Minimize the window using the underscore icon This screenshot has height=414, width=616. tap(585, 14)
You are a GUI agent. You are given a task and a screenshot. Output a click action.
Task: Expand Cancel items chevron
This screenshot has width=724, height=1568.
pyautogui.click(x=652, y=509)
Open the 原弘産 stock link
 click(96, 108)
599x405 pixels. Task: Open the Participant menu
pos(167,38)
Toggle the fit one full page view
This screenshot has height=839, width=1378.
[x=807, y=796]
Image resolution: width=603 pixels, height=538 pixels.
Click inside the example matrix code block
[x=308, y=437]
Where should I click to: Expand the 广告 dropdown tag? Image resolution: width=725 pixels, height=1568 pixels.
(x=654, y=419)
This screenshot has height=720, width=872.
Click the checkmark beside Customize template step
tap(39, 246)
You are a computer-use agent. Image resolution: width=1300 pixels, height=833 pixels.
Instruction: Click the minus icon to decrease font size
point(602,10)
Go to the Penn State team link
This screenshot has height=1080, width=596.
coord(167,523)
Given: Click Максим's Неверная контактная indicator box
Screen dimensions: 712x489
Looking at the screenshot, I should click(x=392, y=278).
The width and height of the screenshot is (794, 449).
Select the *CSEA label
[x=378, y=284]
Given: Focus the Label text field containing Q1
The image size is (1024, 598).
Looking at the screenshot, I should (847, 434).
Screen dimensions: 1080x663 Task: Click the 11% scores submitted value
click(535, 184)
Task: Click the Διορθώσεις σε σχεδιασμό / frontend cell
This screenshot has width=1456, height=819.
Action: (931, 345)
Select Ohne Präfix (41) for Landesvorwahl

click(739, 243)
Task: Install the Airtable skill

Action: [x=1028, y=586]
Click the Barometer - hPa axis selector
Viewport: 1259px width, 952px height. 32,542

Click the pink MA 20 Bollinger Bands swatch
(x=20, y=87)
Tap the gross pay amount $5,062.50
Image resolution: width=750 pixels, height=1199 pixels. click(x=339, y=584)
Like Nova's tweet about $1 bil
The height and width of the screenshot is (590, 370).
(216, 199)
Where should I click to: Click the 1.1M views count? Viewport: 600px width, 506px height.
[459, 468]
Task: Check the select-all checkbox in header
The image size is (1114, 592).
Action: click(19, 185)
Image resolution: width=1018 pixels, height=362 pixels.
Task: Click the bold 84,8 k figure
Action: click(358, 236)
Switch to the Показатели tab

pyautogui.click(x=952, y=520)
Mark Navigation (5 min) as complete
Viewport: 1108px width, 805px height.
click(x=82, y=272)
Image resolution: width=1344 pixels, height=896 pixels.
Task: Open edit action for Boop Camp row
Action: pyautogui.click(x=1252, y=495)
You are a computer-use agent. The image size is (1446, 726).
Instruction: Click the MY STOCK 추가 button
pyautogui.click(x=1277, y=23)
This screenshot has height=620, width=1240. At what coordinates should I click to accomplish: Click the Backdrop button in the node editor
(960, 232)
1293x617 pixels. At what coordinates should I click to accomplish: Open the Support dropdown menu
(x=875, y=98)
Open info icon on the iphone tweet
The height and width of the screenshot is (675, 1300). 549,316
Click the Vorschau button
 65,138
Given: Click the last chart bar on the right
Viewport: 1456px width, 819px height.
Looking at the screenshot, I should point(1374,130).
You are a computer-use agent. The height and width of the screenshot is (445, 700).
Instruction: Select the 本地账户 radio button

-----

## Problem details
Copy out the full listing above. Keep every word as it is.

## Task answer
Minimize the window using the underscore icon This screenshot has height=414, width=616. tap(585, 14)
You are a GUI agent. You are given a task and a screenshot. Output a click action.
Task: Expand Cancel items chevron
This screenshot has width=724, height=1568.
pyautogui.click(x=652, y=509)
Open the 原弘産 stock link
 click(96, 108)
599x405 pixels. Task: Open the Participant menu
pos(167,38)
Toggle the fit one full page view
This screenshot has height=839, width=1378.
[x=807, y=796]
Image resolution: width=603 pixels, height=538 pixels.
Click inside the example matrix code block
[x=308, y=437]
Where should I click to: Expand the 广告 dropdown tag? Image resolution: width=725 pixels, height=1568 pixels.
(x=654, y=419)
This screenshot has height=720, width=872.
Click the checkmark beside Customize template step
tap(39, 246)
You are a computer-use agent. Image resolution: width=1300 pixels, height=833 pixels.
Instruction: Click the minus icon to decrease font size
point(602,10)
Go to the Penn State team link
This screenshot has height=1080, width=596.
coord(167,523)
Given: Click Максим's Неверная контактная indicator box
Screen dimensions: 712x489
Looking at the screenshot, I should click(x=392, y=278).
The width and height of the screenshot is (794, 449).
Select the *CSEA label
[x=378, y=284]
Given: Focus the Label text field containing Q1
The image size is (1024, 598).
Looking at the screenshot, I should (847, 434).
Screen dimensions: 1080x663 Task: Click the 11% scores submitted value
click(535, 184)
Task: Click the Διορθώσεις σε σχεδιασμό / frontend cell
This screenshot has width=1456, height=819.
Action: (931, 345)
Select Ohne Präfix (41) for Landesvorwahl

click(739, 243)
Task: Install the Airtable skill

Action: [x=1028, y=586]
Click the Barometer - hPa axis selector
Viewport: 1259px width, 952px height. 32,542

Click the pink MA 20 Bollinger Bands swatch
(x=20, y=87)
Tap the gross pay amount $5,062.50
Image resolution: width=750 pixels, height=1199 pixels. click(x=339, y=584)
Like Nova's tweet about $1 bil
The height and width of the screenshot is (590, 370).
(216, 199)
Where should I click to: Click the 1.1M views count? Viewport: 600px width, 506px height.
[459, 468]
Task: Check the select-all checkbox in header
The image size is (1114, 592).
Action: click(19, 185)
Image resolution: width=1018 pixels, height=362 pixels.
Task: Click the bold 84,8 k figure
Action: click(358, 236)
Switch to the Показатели tab

pyautogui.click(x=952, y=520)
Mark Navigation (5 min) as complete
Viewport: 1108px width, 805px height.
click(x=82, y=272)
Image resolution: width=1344 pixels, height=896 pixels.
Task: Open edit action for Boop Camp row
Action: pyautogui.click(x=1252, y=495)
You are a computer-use agent. The image size is (1446, 726).
Instruction: Click the MY STOCK 추가 button
pyautogui.click(x=1277, y=23)
This screenshot has height=620, width=1240. At what coordinates should I click to accomplish: Click the Backdrop button in the node editor
(960, 232)
1293x617 pixels. At what coordinates should I click to accomplish: Open the Support dropdown menu
(x=875, y=98)
Open info icon on the iphone tweet
The height and width of the screenshot is (675, 1300). 549,316
Click the Vorschau button
 65,138
Given: Click the last chart bar on the right
Viewport: 1456px width, 819px height.
Looking at the screenshot, I should point(1374,130).
You are a computer-use agent. The height and width of the screenshot is (445, 700).
Instruction: Select the 本地账户 radio button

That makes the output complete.